▸ **TAREA PLANTEADA 1**
Enumera, en el orden en que aparecen, los grupos de trabajadores que nombra la primera oración del fragmento sobre las huelgas de 1931.

Primero fueron los panaderos y después siguieron los ferroviarios, los tipógrafos, los camareros, los barberos hasta llegar a los obreros del Puerto, cuando ya la huelga en la ciudad se convirtió en general. Apenas había amanecido la República, cuando todos los gremios sacaron en tropel la lista de agravios de tantos años de injusticias sociales. Fue todo de golpe, a borbotones, en ese otoño de 1931, como un río Almanzora desbocado después de una tormenta: los barrileros, los estibadores, los albañiles, todas las cofradías sindicales iban un día sí y otro también a visitar al gobernador -Leopoldo Alas Argüelles, hijo del célebre escritor Clarín- a preguntarle “qué hay de lo mío”.
No fue una excepcionalidad almeriense, España entera ardía en huelgas y paros laborales con Manuel Azaña como presidente del Gobierno tratando de conciliar intereses y que el país no se le fuera a pique.

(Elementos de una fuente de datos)
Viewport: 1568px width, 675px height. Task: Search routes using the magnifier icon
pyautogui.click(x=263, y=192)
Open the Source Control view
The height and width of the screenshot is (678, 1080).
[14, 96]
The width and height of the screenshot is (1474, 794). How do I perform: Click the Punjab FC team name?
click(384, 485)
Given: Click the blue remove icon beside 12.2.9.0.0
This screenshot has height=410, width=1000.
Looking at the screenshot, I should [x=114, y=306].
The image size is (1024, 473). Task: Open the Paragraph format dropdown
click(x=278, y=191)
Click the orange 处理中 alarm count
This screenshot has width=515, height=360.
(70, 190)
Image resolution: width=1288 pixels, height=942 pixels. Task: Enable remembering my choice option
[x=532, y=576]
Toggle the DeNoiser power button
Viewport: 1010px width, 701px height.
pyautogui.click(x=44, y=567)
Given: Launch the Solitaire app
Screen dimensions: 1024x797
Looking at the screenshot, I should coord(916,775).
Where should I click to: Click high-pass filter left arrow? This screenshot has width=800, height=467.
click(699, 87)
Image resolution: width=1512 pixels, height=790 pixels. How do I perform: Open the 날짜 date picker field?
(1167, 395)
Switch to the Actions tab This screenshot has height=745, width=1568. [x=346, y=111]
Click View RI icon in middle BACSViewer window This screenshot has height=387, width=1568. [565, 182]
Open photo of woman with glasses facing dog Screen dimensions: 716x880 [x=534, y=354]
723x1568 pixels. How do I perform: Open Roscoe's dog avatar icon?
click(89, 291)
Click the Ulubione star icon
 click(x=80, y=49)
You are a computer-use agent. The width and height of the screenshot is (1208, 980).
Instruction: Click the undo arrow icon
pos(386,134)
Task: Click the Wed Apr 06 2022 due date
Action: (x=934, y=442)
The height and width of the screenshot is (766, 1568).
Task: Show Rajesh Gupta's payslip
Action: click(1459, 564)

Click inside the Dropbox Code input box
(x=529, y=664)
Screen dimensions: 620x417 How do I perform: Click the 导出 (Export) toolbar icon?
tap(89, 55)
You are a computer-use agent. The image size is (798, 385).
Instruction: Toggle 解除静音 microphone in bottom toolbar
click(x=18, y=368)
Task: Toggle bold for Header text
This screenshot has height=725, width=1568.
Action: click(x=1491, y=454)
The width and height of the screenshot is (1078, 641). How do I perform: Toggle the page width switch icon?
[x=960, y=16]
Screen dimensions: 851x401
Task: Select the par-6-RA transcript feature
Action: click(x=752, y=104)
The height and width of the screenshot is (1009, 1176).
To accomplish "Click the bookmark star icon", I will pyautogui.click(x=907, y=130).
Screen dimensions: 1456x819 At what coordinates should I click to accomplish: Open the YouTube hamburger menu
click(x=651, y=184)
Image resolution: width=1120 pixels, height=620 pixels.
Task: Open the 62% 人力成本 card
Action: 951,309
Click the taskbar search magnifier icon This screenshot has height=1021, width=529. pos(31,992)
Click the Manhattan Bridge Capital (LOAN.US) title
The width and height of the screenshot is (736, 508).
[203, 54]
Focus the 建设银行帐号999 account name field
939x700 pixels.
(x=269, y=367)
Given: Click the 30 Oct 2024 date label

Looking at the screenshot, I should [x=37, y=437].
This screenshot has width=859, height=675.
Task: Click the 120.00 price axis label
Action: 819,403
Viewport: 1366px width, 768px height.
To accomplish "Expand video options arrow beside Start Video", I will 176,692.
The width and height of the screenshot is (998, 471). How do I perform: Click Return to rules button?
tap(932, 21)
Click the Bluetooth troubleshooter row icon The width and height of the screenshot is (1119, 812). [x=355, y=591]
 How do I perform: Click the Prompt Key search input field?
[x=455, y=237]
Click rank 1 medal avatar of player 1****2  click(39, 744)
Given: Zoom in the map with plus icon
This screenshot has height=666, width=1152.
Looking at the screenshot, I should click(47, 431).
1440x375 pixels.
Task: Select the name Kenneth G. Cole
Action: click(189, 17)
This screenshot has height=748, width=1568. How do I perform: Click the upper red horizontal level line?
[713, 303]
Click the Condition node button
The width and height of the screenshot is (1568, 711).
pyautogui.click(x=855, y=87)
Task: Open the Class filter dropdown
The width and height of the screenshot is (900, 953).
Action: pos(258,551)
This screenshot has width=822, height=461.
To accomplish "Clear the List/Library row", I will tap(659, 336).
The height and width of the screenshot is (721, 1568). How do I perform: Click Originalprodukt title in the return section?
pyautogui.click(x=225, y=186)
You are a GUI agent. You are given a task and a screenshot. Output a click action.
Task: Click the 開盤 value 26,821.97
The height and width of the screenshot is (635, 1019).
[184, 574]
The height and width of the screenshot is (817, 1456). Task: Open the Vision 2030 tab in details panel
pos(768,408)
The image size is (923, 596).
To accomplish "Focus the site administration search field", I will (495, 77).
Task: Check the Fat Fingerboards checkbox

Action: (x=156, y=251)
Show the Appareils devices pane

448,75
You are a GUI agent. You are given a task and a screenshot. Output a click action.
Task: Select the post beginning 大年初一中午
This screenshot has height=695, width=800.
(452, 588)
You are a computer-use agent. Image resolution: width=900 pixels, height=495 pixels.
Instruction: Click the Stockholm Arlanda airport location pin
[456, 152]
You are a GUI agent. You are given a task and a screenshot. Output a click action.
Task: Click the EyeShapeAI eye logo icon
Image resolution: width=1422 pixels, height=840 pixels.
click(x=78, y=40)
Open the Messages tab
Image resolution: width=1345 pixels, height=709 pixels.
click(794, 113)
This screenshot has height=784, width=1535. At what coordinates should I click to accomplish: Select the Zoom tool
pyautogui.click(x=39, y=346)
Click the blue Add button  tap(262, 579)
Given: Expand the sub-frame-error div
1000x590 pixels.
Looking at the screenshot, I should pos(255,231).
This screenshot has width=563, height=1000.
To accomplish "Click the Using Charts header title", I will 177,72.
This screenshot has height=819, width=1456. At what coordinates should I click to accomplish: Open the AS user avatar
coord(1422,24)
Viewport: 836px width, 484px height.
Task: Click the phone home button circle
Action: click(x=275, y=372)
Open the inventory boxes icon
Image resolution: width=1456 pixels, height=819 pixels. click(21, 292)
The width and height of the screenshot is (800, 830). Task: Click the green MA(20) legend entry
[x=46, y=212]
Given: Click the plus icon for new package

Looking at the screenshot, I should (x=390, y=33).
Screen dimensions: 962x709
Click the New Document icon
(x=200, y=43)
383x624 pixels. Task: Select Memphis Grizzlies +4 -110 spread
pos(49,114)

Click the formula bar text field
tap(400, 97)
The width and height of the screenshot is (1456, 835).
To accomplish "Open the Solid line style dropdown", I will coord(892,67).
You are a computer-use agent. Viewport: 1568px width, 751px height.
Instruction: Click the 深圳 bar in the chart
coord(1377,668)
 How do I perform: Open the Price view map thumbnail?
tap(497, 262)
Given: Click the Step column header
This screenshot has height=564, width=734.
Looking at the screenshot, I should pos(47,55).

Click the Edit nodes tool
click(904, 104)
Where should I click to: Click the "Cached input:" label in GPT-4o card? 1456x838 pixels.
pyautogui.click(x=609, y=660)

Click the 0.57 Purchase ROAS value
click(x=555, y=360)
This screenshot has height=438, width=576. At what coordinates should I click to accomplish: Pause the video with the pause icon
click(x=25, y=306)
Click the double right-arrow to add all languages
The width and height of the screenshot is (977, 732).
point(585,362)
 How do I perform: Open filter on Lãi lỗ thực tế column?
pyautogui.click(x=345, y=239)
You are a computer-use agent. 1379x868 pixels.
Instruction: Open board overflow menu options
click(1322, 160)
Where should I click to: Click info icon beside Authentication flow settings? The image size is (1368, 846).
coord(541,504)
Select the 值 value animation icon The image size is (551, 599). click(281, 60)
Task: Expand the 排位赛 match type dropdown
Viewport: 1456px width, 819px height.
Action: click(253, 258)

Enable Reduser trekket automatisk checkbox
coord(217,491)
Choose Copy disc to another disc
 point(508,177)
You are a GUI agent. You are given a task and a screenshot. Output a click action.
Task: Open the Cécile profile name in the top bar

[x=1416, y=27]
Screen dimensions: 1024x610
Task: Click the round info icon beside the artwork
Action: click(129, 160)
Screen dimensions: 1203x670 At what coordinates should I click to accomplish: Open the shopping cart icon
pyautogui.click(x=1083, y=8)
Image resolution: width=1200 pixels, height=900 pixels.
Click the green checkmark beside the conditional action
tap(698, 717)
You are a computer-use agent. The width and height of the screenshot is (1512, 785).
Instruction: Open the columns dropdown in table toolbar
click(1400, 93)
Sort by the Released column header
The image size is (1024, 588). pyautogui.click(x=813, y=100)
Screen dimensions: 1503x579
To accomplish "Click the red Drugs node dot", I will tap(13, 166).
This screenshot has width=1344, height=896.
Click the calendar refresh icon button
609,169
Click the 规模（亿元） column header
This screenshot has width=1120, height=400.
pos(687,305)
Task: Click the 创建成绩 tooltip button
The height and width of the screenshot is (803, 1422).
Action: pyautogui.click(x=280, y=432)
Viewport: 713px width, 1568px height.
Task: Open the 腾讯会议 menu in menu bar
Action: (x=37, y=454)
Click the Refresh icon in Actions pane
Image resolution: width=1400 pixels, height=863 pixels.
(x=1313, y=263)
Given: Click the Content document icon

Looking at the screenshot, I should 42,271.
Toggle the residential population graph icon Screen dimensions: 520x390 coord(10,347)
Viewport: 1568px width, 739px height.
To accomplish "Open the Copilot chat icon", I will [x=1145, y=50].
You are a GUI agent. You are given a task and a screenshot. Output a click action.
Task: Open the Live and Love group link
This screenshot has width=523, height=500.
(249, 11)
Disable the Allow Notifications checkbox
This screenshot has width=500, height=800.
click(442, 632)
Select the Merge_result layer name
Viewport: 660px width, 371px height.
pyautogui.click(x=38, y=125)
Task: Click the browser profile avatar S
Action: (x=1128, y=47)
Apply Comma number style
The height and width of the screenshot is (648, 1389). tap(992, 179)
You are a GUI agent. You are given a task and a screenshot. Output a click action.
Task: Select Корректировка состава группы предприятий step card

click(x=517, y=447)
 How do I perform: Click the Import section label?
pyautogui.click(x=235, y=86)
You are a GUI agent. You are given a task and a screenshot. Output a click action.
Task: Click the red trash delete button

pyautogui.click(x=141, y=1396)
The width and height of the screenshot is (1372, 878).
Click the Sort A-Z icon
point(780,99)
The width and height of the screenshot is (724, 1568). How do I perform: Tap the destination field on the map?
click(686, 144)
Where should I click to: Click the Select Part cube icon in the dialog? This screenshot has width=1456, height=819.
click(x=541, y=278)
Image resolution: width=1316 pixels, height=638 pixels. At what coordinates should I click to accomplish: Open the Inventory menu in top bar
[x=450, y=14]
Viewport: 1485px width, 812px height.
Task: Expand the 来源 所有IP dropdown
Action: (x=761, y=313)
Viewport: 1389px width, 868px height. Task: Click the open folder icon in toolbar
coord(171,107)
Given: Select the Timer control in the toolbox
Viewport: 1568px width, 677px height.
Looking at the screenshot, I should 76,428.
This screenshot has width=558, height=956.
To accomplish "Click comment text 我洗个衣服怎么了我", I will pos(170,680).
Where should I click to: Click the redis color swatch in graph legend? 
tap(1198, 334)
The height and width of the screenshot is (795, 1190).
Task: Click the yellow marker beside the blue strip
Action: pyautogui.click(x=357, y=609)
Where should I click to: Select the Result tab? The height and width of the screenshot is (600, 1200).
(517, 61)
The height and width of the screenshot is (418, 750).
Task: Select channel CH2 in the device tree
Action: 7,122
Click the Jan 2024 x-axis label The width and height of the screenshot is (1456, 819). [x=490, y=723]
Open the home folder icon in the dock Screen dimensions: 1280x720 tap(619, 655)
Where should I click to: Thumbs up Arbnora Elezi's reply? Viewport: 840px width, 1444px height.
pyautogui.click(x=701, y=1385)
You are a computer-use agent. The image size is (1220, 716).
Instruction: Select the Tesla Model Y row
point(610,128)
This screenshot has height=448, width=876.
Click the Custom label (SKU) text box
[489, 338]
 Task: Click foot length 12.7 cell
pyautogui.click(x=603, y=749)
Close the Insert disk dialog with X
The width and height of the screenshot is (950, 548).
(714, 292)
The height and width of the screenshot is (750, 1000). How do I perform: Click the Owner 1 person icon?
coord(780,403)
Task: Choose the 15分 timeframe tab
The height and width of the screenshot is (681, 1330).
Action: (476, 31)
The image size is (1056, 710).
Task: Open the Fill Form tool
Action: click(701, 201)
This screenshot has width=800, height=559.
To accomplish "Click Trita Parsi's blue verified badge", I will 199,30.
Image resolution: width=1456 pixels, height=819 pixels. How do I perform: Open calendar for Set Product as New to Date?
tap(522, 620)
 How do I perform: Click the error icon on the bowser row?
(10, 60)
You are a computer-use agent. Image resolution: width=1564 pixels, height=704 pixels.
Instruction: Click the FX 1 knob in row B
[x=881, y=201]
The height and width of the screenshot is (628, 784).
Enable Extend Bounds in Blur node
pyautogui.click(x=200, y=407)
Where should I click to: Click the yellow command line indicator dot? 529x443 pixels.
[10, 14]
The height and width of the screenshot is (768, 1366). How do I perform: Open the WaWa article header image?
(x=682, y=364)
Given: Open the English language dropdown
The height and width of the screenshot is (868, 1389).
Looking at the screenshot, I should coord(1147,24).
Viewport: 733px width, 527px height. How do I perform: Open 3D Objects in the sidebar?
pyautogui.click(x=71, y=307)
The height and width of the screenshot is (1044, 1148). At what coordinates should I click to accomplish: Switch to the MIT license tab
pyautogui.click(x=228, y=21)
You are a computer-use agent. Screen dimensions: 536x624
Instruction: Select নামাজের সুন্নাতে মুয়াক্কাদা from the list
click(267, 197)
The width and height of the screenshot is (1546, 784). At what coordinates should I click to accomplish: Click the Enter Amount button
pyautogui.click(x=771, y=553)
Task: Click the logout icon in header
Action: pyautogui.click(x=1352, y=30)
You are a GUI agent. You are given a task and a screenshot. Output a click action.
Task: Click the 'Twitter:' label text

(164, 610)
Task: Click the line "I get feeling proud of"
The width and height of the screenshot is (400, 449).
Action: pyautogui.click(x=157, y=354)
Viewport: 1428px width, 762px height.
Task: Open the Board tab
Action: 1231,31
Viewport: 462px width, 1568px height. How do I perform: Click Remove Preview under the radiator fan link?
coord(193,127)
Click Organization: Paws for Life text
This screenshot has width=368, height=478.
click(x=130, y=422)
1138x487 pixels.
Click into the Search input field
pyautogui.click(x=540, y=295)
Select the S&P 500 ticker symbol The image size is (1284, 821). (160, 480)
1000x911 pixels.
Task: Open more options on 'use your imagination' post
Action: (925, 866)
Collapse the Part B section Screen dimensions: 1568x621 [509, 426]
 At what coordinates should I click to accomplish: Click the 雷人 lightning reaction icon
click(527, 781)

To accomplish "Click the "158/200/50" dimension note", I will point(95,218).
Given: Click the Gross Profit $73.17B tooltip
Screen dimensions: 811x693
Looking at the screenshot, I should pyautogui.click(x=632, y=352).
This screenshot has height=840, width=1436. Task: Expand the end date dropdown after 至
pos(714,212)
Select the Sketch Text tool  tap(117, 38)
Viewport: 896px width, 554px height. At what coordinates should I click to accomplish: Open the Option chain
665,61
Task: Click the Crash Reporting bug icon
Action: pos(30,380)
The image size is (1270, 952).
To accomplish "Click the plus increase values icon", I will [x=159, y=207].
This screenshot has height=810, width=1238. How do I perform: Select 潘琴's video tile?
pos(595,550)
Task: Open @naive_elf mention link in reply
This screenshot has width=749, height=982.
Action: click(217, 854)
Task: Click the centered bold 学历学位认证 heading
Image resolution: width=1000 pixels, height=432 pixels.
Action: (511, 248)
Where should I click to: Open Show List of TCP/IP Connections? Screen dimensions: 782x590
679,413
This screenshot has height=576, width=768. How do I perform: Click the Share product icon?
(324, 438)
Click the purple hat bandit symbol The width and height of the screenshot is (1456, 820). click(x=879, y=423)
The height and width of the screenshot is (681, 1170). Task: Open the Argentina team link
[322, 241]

▸ **TAREA PLANTEADA 2**
Reproduce sin cambios las filas de datos que van desde la que contiene "Given: Click the Content document icon" hasta la que contiene "point(780,99)", ambas incluidas.

▸ **SOLUCIÓN PROPUESTA 1**
1. Los panaderos
2. Los ferroviarios
3. Los tipógrafos
4. Los camareros
5. Los barberos
6. Los obreros del Puerto

▸ **SOLUCIÓN PROPUESTA 2**
Given: Click the Content document icon

Looking at the screenshot, I should 42,271.
Toggle the residential population graph icon Screen dimensions: 520x390 coord(10,347)
Viewport: 1568px width, 739px height.
To accomplish "Open the Copilot chat icon", I will [x=1145, y=50].
You are a GUI agent. You are given a task and a screenshot. Output a click action.
Task: Open the Live and Love group link
This screenshot has width=523, height=500.
(249, 11)
Disable the Allow Notifications checkbox
This screenshot has width=500, height=800.
click(442, 632)
Select the Merge_result layer name
Viewport: 660px width, 371px height.
pyautogui.click(x=38, y=125)
Task: Click the browser profile avatar S
Action: (x=1128, y=47)
Apply Comma number style
The height and width of the screenshot is (648, 1389). tap(992, 179)
You are a GUI agent. You are given a task and a screenshot. Output a click action.
Task: Select Корректировка состава группы предприятий step card

click(x=517, y=447)
 How do I perform: Click the Import section label?
pyautogui.click(x=235, y=86)
You are a GUI agent. You are given a task and a screenshot. Output a click action.
Task: Click the red trash delete button

pyautogui.click(x=141, y=1396)
The width and height of the screenshot is (1372, 878).
Click the Sort A-Z icon
point(780,99)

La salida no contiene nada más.